Not really. Overlay the HD curves. Totally different shape. I'll grant you that the slope could be different due to the C41/ECN-2 difference. But how do you explain that the formation of a different dye would alter the HD curve shape, not overall slope?
Also, if you squint a little, the curve looks kind of similar to Fuji Superia 400 as well. Not a Kodak stock, but original Fuji product. Does that mean this new Kodak film is probably cold-stored leftover rolls of Fuji product that Kodak has cut into 400ft rolls?
Rumors are easy to start & feed. What purpose do they serve?
It may be that the starting point was a C-41 emulsion set that then had CD-3 couplers dispersed into it, or it borrowed other components from the still product line. Or it may simply have started as an attempt to juggle an extant product into something different by playing with the emulsions and undercuts. The relationship to Portra or whatever may be no more than a mood board.
The speed will have been determined by what the streaming services' encoding can handle (Colour Neg over ISO 250-ish tends to show up how poor their bit-rate really is) and that an EV 8 lighting environment will comfortably hold T2.8 (which has become a very common aperture choice). LED generally also has a couple of stops advantage over HMI in terms of equivalent output, which is important if you're running generators to deliver the required amperage, especially at today's fuel costs.
The scanning warning is in large part going to be because after nearly 2 decades of Vision 3, extracting information from the very linear upper reaches of the neg to fix things in post (especially on something time constrained and with maximised numbers of set ups per day like a TV/ streaming show) will have become quite habitual. It won't matter as much for those going fully photochemical because those areas simply aren't really going to be accessed, and the straight line section of the neg is the important bit.

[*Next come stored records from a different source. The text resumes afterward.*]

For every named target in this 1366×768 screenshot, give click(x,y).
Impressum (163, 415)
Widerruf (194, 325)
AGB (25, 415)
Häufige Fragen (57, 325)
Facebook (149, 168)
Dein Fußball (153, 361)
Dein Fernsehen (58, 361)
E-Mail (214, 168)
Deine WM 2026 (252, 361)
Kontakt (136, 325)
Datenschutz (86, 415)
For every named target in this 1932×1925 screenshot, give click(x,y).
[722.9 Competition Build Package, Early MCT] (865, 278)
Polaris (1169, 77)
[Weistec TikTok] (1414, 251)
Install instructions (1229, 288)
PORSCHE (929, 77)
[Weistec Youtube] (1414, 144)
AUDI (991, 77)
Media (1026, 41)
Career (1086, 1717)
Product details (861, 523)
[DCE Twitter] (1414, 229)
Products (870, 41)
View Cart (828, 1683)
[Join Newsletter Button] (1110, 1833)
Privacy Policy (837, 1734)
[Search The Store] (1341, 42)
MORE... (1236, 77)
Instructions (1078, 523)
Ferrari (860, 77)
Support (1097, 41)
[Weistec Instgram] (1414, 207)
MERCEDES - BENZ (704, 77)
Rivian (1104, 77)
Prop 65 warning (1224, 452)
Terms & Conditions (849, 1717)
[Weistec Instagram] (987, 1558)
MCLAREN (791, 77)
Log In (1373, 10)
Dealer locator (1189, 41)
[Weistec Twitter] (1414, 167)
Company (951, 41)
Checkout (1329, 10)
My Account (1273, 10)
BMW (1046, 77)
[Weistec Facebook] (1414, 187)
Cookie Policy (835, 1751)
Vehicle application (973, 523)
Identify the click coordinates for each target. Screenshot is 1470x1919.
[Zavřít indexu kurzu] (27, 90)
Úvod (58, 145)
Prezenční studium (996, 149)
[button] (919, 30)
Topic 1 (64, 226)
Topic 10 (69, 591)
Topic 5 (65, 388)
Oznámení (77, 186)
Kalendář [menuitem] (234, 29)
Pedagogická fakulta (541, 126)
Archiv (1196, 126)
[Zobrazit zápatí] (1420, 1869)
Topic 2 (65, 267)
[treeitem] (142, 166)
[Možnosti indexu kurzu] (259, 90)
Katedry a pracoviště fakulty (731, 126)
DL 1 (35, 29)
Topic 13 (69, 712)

As for cross-over, the curves don't indicate that, but people tend to forget that the teal-and-orange look originated from the cross-over (and trying to correct it back in prints) of one of the 1970's neg stocks (the last ECN one I think, back when there was realistically just one choice of top quality cinema colour neg stock worldwide, at the dizzying speed of 100T) when pushed a stop. And until the 1990s it tends to be forgotten that colour neg in general tended to offer either no casts but not great saturation, or good saturation and a bit of a (hopefully pleasing) colour cast. In the same vein, Kodachrome produces technically terrible rendering of some colours, but some people found it pleasing.
As it is, I think some people are wanting to make wild claims about the origins of the new emulsion so that they can pass it off to the unsuspecting as cheap Portra.